Task objective: Look below for the line containing "agent. This screenshot has height=819, width=1456.". Output it and each remaining line of the entries exactly, and nothing else.

Data excerpts
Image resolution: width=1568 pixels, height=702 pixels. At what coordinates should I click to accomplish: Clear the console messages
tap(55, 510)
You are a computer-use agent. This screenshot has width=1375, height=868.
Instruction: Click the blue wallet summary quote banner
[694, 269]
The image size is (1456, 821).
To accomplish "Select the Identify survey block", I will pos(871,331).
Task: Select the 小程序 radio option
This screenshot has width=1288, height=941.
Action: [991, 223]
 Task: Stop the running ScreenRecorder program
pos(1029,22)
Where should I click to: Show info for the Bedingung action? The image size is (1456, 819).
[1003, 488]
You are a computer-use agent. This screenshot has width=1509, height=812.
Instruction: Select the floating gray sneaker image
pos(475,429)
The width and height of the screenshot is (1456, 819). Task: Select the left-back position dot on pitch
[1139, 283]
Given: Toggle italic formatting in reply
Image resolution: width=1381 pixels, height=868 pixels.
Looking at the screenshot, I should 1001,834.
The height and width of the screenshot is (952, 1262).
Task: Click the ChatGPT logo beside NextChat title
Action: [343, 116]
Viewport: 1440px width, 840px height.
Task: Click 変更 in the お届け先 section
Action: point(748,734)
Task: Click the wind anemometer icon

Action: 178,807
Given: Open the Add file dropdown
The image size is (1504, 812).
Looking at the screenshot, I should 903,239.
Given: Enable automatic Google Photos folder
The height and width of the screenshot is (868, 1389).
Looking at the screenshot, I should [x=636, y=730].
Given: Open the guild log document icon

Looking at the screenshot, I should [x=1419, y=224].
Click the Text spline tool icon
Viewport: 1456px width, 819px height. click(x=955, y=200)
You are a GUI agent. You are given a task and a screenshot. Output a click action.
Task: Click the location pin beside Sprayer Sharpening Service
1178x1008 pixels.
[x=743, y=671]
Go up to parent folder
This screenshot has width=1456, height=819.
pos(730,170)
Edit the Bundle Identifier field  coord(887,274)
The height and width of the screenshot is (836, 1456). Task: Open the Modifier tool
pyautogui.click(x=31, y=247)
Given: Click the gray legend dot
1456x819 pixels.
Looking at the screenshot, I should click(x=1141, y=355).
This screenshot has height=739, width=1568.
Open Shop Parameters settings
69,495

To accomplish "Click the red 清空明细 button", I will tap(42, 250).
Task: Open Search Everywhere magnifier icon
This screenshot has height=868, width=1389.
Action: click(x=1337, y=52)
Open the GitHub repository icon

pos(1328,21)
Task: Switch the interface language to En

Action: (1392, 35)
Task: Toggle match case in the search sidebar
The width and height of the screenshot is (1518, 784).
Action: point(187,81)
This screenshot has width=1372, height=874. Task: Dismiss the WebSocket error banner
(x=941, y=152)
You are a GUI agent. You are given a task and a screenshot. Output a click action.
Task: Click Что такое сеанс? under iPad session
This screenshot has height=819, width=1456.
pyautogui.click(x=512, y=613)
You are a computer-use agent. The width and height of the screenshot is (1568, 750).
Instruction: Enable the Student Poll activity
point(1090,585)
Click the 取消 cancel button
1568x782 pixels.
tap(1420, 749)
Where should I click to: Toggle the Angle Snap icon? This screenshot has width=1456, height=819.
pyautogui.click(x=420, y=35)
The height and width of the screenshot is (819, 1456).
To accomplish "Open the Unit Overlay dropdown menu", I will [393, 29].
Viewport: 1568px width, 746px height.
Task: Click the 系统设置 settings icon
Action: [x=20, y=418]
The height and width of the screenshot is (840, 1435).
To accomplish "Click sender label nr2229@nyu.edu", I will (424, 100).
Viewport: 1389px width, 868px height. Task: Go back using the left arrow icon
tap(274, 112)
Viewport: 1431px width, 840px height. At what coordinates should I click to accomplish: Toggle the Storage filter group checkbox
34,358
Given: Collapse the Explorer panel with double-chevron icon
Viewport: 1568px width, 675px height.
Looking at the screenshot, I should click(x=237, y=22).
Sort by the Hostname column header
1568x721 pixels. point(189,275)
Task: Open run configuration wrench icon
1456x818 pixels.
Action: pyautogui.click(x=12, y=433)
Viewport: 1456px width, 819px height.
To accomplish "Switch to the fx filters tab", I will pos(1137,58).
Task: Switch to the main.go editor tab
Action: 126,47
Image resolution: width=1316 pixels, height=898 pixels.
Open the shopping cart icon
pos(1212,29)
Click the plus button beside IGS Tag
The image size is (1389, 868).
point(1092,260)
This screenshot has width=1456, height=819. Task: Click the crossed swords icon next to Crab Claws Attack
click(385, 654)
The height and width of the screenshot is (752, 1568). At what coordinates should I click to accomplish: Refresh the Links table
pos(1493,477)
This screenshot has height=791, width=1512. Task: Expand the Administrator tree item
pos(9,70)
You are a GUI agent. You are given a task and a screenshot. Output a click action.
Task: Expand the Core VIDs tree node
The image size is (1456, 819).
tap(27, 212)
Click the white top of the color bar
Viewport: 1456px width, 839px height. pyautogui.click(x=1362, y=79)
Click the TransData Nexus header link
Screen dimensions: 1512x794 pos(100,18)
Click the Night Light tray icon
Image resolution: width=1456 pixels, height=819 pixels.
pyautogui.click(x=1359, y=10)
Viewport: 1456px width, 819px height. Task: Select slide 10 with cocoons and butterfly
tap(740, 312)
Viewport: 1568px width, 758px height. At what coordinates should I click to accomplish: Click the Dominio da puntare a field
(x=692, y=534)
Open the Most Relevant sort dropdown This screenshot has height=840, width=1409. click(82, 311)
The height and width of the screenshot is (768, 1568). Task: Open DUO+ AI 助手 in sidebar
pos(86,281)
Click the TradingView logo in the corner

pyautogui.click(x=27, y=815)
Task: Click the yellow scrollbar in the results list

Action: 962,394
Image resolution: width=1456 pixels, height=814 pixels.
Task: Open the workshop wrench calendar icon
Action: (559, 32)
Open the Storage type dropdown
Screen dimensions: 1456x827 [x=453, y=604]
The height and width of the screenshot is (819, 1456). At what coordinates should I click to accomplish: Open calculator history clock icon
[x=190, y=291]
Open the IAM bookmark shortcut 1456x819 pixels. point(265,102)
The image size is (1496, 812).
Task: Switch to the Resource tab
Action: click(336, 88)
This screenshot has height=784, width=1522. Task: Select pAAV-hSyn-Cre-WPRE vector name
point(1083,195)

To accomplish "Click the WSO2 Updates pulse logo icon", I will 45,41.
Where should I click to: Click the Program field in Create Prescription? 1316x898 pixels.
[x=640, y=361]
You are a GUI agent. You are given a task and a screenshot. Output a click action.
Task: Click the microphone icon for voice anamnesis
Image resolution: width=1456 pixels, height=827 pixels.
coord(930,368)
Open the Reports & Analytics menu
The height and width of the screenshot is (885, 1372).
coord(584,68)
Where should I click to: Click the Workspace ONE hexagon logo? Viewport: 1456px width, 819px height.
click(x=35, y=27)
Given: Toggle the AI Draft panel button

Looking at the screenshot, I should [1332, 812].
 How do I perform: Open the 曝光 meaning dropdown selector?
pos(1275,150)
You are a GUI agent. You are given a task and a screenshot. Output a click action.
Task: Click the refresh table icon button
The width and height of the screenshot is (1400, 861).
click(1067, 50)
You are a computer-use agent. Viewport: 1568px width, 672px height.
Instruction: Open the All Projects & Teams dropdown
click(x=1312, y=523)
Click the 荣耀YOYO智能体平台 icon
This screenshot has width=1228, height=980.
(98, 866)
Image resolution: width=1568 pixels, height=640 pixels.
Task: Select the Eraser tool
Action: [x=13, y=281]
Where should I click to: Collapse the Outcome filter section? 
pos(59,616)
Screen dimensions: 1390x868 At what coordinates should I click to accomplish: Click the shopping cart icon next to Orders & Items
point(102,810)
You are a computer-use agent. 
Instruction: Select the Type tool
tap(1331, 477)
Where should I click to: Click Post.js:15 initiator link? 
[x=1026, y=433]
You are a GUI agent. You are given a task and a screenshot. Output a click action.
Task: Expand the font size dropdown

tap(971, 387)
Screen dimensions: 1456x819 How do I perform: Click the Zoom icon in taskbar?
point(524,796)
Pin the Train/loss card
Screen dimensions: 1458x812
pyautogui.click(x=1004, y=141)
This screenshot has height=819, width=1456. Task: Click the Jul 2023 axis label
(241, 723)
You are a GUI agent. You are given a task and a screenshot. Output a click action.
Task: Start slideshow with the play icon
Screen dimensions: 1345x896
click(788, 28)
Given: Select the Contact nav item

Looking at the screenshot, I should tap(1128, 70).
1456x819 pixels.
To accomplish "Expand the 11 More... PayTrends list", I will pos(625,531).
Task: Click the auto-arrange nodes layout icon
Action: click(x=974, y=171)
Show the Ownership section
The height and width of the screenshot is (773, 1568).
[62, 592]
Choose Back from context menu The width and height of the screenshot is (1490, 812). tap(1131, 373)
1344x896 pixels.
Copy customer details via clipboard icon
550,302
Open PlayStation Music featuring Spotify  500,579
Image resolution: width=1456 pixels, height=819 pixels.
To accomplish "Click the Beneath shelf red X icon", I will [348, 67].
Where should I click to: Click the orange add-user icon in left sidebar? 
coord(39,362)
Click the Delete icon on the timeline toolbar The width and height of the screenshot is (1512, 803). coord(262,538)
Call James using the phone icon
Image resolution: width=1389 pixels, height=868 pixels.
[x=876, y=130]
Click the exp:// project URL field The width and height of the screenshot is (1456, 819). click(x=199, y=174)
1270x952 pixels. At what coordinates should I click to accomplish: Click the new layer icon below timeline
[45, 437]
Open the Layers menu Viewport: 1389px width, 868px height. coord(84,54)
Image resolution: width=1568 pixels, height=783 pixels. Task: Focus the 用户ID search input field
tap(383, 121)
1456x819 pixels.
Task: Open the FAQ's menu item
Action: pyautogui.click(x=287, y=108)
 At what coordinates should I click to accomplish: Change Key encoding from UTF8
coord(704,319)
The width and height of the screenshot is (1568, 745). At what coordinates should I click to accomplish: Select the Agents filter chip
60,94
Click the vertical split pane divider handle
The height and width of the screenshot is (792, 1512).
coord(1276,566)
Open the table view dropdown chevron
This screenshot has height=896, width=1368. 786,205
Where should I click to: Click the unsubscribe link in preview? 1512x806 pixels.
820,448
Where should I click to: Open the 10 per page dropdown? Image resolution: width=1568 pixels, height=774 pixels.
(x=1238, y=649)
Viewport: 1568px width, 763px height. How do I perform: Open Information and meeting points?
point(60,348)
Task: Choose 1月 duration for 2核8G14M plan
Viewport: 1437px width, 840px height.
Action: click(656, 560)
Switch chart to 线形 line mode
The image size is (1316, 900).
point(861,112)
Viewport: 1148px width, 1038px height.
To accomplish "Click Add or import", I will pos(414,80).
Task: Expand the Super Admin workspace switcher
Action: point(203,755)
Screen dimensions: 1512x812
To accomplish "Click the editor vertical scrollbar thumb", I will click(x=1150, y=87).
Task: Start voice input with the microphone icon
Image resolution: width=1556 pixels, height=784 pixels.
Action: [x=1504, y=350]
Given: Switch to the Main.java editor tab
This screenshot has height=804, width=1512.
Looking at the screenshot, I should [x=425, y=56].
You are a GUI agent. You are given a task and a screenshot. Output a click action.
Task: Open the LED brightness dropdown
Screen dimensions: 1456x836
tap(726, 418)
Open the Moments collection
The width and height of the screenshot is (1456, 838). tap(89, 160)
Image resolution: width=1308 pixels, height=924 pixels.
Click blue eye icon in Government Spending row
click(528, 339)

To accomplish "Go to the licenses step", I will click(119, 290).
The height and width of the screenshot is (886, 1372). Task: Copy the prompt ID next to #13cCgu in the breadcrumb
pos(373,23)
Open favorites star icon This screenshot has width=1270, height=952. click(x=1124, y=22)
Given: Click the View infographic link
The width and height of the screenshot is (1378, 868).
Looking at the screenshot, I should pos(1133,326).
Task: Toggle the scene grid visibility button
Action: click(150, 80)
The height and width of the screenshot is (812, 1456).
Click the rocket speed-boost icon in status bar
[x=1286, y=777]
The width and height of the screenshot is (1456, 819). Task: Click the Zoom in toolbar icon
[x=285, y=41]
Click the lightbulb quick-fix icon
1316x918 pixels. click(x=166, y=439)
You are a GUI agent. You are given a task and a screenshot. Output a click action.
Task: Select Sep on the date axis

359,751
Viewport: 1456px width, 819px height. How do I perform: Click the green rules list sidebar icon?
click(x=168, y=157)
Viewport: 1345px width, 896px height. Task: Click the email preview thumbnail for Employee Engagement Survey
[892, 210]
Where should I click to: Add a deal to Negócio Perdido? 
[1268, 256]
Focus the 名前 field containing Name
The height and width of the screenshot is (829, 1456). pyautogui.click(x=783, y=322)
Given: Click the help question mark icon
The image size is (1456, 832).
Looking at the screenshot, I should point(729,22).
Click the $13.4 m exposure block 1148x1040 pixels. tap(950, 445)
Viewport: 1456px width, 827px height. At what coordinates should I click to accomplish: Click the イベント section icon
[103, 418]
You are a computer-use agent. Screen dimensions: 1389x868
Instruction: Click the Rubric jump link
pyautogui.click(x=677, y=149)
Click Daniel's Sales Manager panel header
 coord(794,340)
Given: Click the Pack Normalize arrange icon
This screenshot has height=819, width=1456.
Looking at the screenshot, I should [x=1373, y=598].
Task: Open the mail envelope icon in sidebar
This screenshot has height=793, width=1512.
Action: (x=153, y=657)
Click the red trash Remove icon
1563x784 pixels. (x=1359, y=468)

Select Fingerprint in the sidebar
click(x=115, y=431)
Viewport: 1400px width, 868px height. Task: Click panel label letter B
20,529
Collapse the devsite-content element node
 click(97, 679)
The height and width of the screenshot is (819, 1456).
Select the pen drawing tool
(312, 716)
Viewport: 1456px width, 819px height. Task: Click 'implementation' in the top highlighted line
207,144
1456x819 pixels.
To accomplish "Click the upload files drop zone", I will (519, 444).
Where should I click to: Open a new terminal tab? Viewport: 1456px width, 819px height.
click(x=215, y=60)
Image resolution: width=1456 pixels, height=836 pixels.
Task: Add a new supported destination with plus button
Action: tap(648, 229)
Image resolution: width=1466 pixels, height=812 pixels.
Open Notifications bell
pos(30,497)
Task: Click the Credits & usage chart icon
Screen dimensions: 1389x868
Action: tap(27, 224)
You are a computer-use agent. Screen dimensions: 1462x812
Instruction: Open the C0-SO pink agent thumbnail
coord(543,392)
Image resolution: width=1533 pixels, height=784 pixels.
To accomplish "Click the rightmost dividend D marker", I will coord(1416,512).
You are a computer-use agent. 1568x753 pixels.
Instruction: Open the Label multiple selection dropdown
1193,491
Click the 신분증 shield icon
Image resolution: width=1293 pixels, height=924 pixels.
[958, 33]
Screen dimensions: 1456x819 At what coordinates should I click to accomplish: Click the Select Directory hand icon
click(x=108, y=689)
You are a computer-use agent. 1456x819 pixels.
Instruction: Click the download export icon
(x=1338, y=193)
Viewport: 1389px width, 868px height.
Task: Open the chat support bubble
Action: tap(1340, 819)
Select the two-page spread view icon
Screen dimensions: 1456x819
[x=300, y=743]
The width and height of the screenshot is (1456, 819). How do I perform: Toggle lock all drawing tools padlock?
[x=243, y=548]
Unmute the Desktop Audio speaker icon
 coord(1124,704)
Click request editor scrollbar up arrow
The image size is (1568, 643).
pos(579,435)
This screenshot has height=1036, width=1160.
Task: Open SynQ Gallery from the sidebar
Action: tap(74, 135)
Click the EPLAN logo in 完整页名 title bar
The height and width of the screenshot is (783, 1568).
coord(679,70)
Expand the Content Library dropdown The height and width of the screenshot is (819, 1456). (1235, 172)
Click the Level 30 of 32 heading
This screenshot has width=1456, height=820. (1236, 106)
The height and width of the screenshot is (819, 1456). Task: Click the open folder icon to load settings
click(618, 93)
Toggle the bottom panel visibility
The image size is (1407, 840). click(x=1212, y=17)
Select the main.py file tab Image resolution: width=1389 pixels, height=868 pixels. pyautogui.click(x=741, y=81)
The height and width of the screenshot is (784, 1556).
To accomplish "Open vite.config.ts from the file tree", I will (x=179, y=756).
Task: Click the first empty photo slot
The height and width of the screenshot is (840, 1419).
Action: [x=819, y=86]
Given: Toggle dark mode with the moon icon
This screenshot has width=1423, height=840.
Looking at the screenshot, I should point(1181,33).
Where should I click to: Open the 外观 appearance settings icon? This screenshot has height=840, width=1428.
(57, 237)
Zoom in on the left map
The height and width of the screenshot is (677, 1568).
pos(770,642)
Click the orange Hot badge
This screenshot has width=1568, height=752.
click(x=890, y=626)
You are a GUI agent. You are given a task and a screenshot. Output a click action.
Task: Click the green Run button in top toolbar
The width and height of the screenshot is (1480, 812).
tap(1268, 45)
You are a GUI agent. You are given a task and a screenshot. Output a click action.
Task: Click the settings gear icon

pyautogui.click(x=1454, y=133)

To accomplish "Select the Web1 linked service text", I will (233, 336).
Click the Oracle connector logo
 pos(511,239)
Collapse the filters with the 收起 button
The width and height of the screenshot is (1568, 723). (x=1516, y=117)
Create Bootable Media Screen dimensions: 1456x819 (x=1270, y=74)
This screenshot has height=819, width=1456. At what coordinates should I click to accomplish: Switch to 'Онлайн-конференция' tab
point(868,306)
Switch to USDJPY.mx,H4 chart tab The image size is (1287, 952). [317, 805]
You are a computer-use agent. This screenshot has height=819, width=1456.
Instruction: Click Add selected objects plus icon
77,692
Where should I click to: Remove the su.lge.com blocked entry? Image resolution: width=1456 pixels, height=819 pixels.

Solution to the exercise:
You are a computer-use agent. This screenshot has height=819, width=1456.
Instruction: Click Add selected objects plus icon
77,692
Where should I click to: Remove the su.lge.com blocked entry? Image resolution: width=1456 pixels, height=819 pixels.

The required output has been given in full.